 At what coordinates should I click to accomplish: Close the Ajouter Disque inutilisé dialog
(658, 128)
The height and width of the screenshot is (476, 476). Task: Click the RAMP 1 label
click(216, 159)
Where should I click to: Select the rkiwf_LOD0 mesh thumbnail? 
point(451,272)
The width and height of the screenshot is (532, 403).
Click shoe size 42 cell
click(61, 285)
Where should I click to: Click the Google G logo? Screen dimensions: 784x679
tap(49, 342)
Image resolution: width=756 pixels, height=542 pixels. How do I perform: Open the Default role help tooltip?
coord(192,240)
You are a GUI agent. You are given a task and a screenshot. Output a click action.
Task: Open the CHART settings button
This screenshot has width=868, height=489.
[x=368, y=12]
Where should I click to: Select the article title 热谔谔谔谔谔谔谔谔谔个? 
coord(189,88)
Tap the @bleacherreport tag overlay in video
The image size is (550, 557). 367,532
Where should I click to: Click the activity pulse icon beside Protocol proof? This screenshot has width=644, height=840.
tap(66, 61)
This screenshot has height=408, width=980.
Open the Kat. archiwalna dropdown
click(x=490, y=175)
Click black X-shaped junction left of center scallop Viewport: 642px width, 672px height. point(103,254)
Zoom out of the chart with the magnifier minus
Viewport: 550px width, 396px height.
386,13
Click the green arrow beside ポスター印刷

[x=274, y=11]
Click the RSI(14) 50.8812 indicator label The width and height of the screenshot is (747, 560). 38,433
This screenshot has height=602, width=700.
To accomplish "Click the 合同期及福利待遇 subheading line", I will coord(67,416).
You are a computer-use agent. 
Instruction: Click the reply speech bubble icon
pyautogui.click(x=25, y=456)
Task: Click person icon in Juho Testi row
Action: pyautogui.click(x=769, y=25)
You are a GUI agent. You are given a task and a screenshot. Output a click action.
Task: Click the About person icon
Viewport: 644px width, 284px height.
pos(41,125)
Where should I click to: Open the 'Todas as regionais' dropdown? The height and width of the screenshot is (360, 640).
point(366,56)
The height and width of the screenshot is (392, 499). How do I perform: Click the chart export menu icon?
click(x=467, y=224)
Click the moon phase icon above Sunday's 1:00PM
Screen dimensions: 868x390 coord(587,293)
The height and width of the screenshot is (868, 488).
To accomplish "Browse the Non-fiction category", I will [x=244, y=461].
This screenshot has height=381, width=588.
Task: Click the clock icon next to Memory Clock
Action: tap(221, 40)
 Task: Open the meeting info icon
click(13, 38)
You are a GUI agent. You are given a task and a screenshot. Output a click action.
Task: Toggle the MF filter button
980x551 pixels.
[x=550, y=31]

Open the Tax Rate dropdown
|---|
Repeat verbatim the line holding "Task: Open the meeting info icon" and all lines after it, up to the end of the material.

 Task: Open the meeting info icon
click(13, 38)
You are a GUI agent. You are given a task and a screenshot. Output a click action.
Task: Toggle the MF filter button
980x551 pixels.
[x=550, y=31]

Open the Tax Rate dropdown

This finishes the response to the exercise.